Both executives worked at Pfizer for decades before becoming CEO — Read for 32 years after joining in 1978 and Bourla for 26 years starting in 1993. Now, Bourla will be promoted to chairman a year after starting as CEO — the same timeline that Read followed in 2011.
Despite similar career trajectories, Bourla has begun to show a different vision in leading Pfizer.
Read's tenure as CEO was marked by steady growth in Pfizer's market value, but also by high profile failures to clinch mega-deals to acquire AstraZeneca and Allergan.
In his first month, Bourla made clear he held different priorities. "Large M&A could derail us from execution," he said on a Jan. 29 conference call with Wall Street analysts.
Instead, Bourla has made a handful of smaller acquisitions, at least relative to Pfizer's size, while refocusing the company to its biopharma business.
This summer, Pfizer closed a deal to shed its consumer healthcare business into a joint venture with GlaxoSmithKline and also announced it would merge Upjohn, its off-patent legacy products division, with Mylan into a separate company — parting with long-time moneymakers like Lyrica, Viagra and Lipitor that have since gone generic.

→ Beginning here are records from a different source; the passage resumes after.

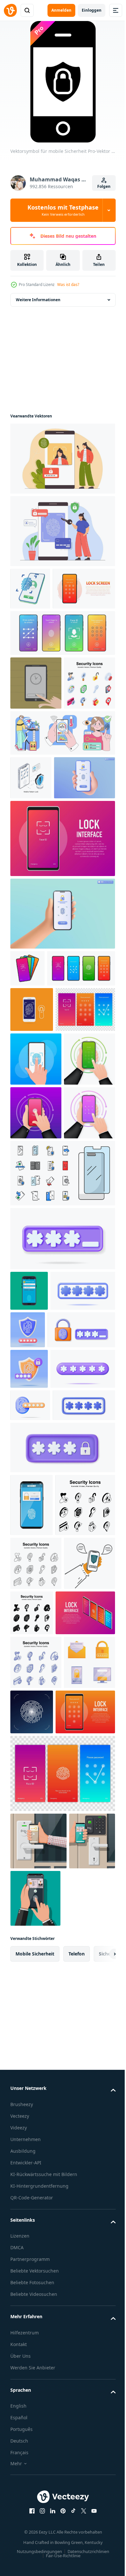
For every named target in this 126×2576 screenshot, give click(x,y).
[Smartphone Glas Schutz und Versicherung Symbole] (61, 1503)
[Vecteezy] (10, 10)
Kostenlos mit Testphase (63, 210)
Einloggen (91, 10)
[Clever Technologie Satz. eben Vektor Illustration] (61, 829)
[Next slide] (100, 2567)
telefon (76, 2567)
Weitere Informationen (38, 299)
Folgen (103, 186)
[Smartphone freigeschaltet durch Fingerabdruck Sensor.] (29, 1620)
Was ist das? (68, 284)
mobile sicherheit (35, 2567)
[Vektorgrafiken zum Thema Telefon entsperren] (35, 725)
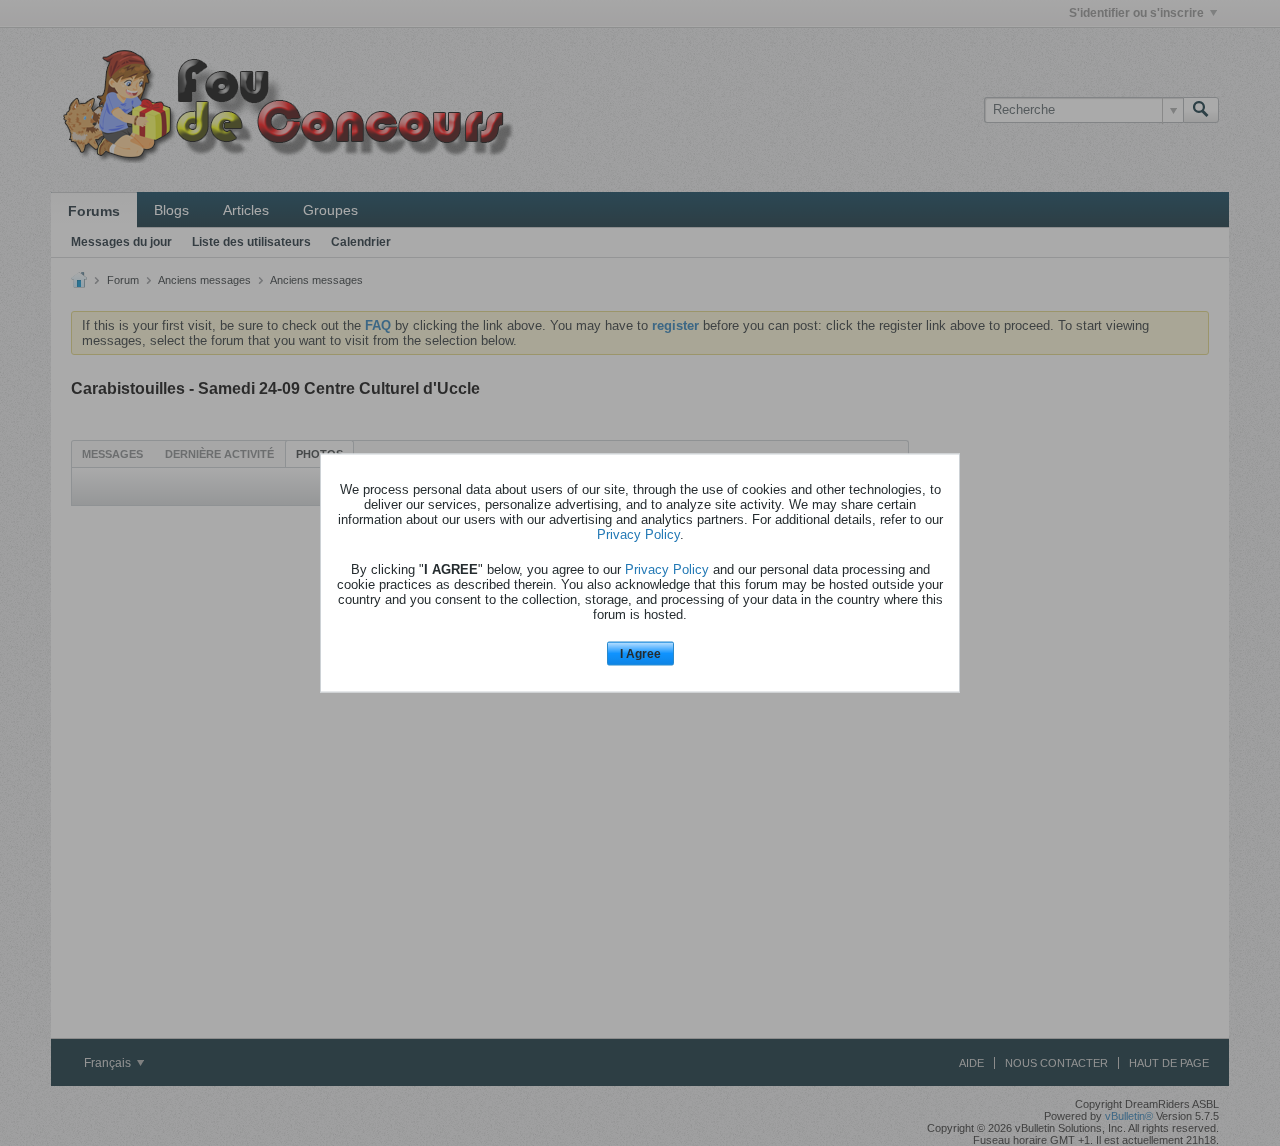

Instead, the pharma giant has focused on its growing oncology business, primarily through an $11.4 billion acquisition of Array.
Additional 2019 deals include buying Swiss-based Therachon for $340 million and taking a 15% stake in Vivet Therapeutics with an option to later acquire.
Whether such corporate rejiggering translates to future growth for Pfizer remains to be seen. Shares in the drugmaker are down nearly 15% on the year.
Bourla has also faced some setbacks. For instance, Pfizer's program in Duchenne muscular dystrophy, previously acquired via a deal for Bamboo Therapeutics, stumbled in its first major data disclosure.
Focusing first on Pfizer's biopharma business comes with near-term revenue consequences, too.
Due to the spinoff of its consumer healthcare business, Pfizer lowered its projections for 2019 revenue earlier this year. Pfizer now anticipates annual revenues to fall between $50.5 billion and $52.5 billion, a decrease from $53.6 billion in 2018.